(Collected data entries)
--------
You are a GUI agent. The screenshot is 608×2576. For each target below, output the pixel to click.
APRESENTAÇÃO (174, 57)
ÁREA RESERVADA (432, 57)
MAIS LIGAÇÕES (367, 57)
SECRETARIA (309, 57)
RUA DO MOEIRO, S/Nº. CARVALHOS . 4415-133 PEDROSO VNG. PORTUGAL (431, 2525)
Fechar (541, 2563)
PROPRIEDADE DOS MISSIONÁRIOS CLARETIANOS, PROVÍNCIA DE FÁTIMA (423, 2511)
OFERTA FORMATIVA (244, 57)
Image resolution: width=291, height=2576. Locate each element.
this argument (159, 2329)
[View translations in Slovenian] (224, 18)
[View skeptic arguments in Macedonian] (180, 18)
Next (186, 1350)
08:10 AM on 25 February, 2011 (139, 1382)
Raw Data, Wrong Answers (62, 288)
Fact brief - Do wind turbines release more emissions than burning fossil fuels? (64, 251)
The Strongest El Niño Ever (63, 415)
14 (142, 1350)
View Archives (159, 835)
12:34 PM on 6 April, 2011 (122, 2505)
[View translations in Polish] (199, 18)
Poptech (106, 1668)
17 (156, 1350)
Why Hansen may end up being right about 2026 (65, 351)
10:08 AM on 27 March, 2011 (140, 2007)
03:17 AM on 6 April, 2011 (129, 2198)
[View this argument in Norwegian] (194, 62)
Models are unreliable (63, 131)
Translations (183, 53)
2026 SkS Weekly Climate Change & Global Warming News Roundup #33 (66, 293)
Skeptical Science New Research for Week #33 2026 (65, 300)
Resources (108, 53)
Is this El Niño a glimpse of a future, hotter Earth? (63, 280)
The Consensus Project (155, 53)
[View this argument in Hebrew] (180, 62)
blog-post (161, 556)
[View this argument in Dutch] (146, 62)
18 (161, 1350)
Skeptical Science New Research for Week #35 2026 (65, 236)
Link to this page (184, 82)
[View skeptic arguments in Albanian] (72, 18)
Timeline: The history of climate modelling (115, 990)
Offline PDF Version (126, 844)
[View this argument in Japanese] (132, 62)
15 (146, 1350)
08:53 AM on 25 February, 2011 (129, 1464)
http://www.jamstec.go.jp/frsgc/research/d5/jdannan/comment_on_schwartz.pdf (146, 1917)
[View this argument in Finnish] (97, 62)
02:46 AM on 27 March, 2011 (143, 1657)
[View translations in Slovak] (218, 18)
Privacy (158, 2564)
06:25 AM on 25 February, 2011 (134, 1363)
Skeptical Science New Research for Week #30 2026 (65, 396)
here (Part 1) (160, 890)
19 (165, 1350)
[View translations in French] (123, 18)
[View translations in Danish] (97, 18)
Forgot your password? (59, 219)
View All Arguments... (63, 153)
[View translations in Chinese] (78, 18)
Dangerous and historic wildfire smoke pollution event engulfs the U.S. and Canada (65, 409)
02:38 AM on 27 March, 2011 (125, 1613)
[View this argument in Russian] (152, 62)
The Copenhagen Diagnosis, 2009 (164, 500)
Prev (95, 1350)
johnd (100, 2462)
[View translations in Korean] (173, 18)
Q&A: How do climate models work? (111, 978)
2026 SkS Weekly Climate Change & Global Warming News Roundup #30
--------
Restate the whole of the data exactly.

Response to this task:
You are a GUI agent. The screenshot is 608×2576. For each target below, output the pixel to click.
APRESENTAÇÃO (174, 57)
ÁREA RESERVADA (432, 57)
MAIS LIGAÇÕES (367, 57)
SECRETARIA (309, 57)
RUA DO MOEIRO, S/Nº. CARVALHOS . 4415-133 PEDROSO VNG. PORTUGAL (431, 2525)
Fechar (541, 2563)
PROPRIEDADE DOS MISSIONÁRIOS CLARETIANOS, PROVÍNCIA DE FÁTIMA (423, 2511)
OFERTA FORMATIVA (244, 57)
Image resolution: width=291, height=2576. Locate each element.
this argument (159, 2329)
[View translations in Slovenian] (224, 18)
[View skeptic arguments in Macedonian] (180, 18)
Next (186, 1350)
08:10 AM on 25 February, 2011 (139, 1382)
Raw Data, Wrong Answers (62, 288)
Fact brief - Do wind turbines release more emissions than burning fossil fuels? (64, 251)
The Strongest El Niño Ever (63, 415)
14 (142, 1350)
View Archives (159, 835)
12:34 PM on 6 April, 2011 (122, 2505)
[View translations in Polish] (199, 18)
Poptech (106, 1668)
17 (156, 1350)
Why Hansen may end up being right about 2026 (65, 351)
10:08 AM on 27 March, 2011 (140, 2007)
03:17 AM on 6 April, 2011 (129, 2198)
[View this argument in Norwegian] (194, 62)
Models are unreliable (63, 131)
Translations (183, 53)
2026 SkS Weekly Climate Change & Global Warming News Roundup #33 (66, 293)
Skeptical Science New Research for Week #33 2026 (65, 300)
Resources (108, 53)
Is this El Niño a glimpse of a future, hotter Earth? (63, 280)
The Consensus Project (155, 53)
[View this argument in Hebrew] (180, 62)
blog-post (161, 556)
[View this argument in Dutch] (146, 62)
18 (161, 1350)
Skeptical Science New Research for Week #35 2026 (65, 236)
Link to this page (184, 82)
[View skeptic arguments in Albanian] (72, 18)
Timeline: The history of climate modelling (115, 990)
Offline PDF Version (126, 844)
[View this argument in Japanese] (132, 62)
15 (146, 1350)
08:53 AM on 25 February, 2011 (129, 1464)
http://www.jamstec.go.jp/frsgc/research/d5/jdannan/comment_on_schwartz.pdf (146, 1917)
[View this argument in Finnish] (97, 62)
02:46 AM on 27 March, 2011 (143, 1657)
[View translations in Slovak] (218, 18)
Privacy (158, 2564)
06:25 AM on 25 February, 2011 (134, 1363)
Skeptical Science New Research for Week #30 2026 (65, 396)
here (Part 1) (160, 890)
19 (165, 1350)
[View translations in French] (123, 18)
[View translations in Danish] (97, 18)
Forgot your password? (59, 219)
View All Arguments... (63, 153)
[View translations in Chinese] (78, 18)
Dangerous and historic wildfire smoke pollution event engulfs the U.S. and Canada (65, 409)
02:38 AM on 27 March, 2011 (125, 1613)
[View this argument in Russian] (152, 62)
The Copenhagen Diagnosis, 2009 (164, 500)
Prev (95, 1350)
johnd (100, 2462)
[View translations in Korean] (173, 18)
Q&A: How do climate models work? (111, 978)
2026 SkS Weekly Climate Change & Global Warming News Roundup #30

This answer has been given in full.